__Aim of the task__. The response must consist of the complete listing below, reproduced without alteration.

__Dataset extract__.
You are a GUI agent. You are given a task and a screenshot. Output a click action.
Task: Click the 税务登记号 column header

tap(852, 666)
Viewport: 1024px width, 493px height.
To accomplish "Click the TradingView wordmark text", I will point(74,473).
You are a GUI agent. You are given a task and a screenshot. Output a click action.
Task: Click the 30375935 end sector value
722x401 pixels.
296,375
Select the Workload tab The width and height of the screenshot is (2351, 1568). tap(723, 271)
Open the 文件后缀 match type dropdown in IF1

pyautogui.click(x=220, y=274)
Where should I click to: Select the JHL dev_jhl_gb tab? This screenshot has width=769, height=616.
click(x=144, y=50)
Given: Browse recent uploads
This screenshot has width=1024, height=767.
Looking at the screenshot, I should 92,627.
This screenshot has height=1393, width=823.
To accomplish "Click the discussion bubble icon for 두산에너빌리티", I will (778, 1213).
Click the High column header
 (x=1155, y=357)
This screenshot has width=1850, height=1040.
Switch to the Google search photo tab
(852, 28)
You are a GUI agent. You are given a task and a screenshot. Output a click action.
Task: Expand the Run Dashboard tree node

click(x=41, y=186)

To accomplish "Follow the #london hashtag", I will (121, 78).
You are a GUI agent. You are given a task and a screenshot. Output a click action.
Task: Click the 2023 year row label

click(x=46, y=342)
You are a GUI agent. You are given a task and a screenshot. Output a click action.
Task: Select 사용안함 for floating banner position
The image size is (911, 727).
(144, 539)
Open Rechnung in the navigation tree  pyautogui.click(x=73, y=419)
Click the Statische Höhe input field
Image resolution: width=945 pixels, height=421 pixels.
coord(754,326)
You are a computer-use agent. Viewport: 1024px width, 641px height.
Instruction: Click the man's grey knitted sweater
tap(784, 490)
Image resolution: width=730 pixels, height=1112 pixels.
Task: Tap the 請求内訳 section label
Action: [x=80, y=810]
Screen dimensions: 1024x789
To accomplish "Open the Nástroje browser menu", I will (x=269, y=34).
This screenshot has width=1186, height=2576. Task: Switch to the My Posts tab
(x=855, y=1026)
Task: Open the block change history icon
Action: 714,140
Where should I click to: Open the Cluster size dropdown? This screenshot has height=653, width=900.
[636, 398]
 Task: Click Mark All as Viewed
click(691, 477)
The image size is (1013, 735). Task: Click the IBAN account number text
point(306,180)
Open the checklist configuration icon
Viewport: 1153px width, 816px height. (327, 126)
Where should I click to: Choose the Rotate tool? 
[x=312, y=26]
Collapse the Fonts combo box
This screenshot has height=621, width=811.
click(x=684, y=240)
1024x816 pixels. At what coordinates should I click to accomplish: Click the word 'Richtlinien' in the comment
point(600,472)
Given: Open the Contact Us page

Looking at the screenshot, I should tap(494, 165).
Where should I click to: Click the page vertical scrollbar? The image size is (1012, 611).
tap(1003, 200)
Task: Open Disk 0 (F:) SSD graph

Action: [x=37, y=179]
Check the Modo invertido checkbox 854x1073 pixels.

__Solution__.
You are a GUI agent. You are given a task and a screenshot. Output a click action.
Task: Click the 税务登记号 column header

tap(852, 666)
Viewport: 1024px width, 493px height.
To accomplish "Click the TradingView wordmark text", I will point(74,473).
You are a GUI agent. You are given a task and a screenshot. Output a click action.
Task: Click the 30375935 end sector value
722x401 pixels.
296,375
Select the Workload tab The width and height of the screenshot is (2351, 1568). tap(723, 271)
Open the 文件后缀 match type dropdown in IF1

pyautogui.click(x=220, y=274)
Where should I click to: Select the JHL dev_jhl_gb tab? This screenshot has width=769, height=616.
click(x=144, y=50)
Given: Browse recent uploads
This screenshot has width=1024, height=767.
Looking at the screenshot, I should 92,627.
This screenshot has height=1393, width=823.
To accomplish "Click the discussion bubble icon for 두산에너빌리티", I will (778, 1213).
Click the High column header
 (x=1155, y=357)
This screenshot has width=1850, height=1040.
Switch to the Google search photo tab
(852, 28)
You are a GUI agent. You are given a task and a screenshot. Output a click action.
Task: Expand the Run Dashboard tree node

click(x=41, y=186)

To accomplish "Follow the #london hashtag", I will (121, 78).
You are a GUI agent. You are given a task and a screenshot. Output a click action.
Task: Click the 2023 year row label

click(x=46, y=342)
You are a GUI agent. You are given a task and a screenshot. Output a click action.
Task: Select 사용안함 for floating banner position
The image size is (911, 727).
(144, 539)
Open Rechnung in the navigation tree  pyautogui.click(x=73, y=419)
Click the Statische Höhe input field
Image resolution: width=945 pixels, height=421 pixels.
coord(754,326)
You are a computer-use agent. Viewport: 1024px width, 641px height.
Instruction: Click the man's grey knitted sweater
tap(784, 490)
Image resolution: width=730 pixels, height=1112 pixels.
Task: Tap the 請求内訳 section label
Action: [x=80, y=810]
Screen dimensions: 1024x789
To accomplish "Open the Nástroje browser menu", I will (x=269, y=34).
This screenshot has width=1186, height=2576. Task: Switch to the My Posts tab
(x=855, y=1026)
Task: Open the block change history icon
Action: 714,140
Where should I click to: Open the Cluster size dropdown? This screenshot has height=653, width=900.
[636, 398]
 Task: Click Mark All as Viewed
click(691, 477)
The image size is (1013, 735). Task: Click the IBAN account number text
point(306,180)
Open the checklist configuration icon
Viewport: 1153px width, 816px height. (327, 126)
Where should I click to: Choose the Rotate tool? 
[x=312, y=26]
Collapse the Fonts combo box
This screenshot has height=621, width=811.
click(x=684, y=240)
1024x816 pixels. At what coordinates should I click to accomplish: Click the word 'Richtlinien' in the comment
point(600,472)
Given: Open the Contact Us page

Looking at the screenshot, I should tap(494, 165).
Where should I click to: Click the page vertical scrollbar? The image size is (1012, 611).
tap(1003, 200)
Task: Open Disk 0 (F:) SSD graph

Action: [x=37, y=179]
Check the Modo invertido checkbox 854x1073 pixels.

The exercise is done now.